TASK DESCRIPTION = When the line containing "Open the Help menu" is found in the data below, copy it and each line after it through the line containing "Task: Select the Файл архива tree node", exactly and with no others.
##### DATA LISTING
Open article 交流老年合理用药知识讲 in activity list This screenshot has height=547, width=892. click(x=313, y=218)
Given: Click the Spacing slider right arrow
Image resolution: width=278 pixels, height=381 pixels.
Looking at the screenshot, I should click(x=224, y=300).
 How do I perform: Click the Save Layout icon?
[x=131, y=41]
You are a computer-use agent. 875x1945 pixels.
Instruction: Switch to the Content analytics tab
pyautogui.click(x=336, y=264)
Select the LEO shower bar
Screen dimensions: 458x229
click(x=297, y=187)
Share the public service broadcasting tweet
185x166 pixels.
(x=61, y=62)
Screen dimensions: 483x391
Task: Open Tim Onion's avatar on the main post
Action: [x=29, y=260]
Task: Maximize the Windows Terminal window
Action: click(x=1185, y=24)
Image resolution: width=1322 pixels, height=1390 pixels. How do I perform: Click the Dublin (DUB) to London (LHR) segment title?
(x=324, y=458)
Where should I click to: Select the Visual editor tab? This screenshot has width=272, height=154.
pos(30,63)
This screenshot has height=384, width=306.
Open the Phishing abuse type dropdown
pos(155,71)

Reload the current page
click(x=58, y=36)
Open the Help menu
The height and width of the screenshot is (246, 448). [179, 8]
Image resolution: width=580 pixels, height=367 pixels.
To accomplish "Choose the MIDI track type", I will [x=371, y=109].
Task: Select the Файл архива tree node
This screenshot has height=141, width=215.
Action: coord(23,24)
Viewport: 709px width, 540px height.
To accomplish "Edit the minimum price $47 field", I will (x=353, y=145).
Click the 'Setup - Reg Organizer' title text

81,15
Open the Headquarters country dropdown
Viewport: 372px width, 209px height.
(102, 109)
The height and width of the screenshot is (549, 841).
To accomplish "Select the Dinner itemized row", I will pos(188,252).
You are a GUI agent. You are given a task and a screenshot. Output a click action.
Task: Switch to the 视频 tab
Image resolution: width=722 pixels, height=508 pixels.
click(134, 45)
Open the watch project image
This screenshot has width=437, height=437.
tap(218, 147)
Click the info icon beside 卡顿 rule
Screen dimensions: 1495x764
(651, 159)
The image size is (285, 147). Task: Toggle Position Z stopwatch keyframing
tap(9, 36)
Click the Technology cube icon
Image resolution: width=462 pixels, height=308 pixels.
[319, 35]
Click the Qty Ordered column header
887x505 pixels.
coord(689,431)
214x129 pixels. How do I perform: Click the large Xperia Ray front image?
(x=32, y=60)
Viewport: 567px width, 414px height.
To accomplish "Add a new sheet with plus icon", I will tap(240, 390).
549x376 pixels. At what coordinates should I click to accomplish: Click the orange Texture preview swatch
##########
ANSWER FOR THIS EXERCISE =
Open the Help menu
The height and width of the screenshot is (246, 448). [179, 8]
Image resolution: width=580 pixels, height=367 pixels.
To accomplish "Choose the MIDI track type", I will [x=371, y=109].
Task: Select the Файл архива tree node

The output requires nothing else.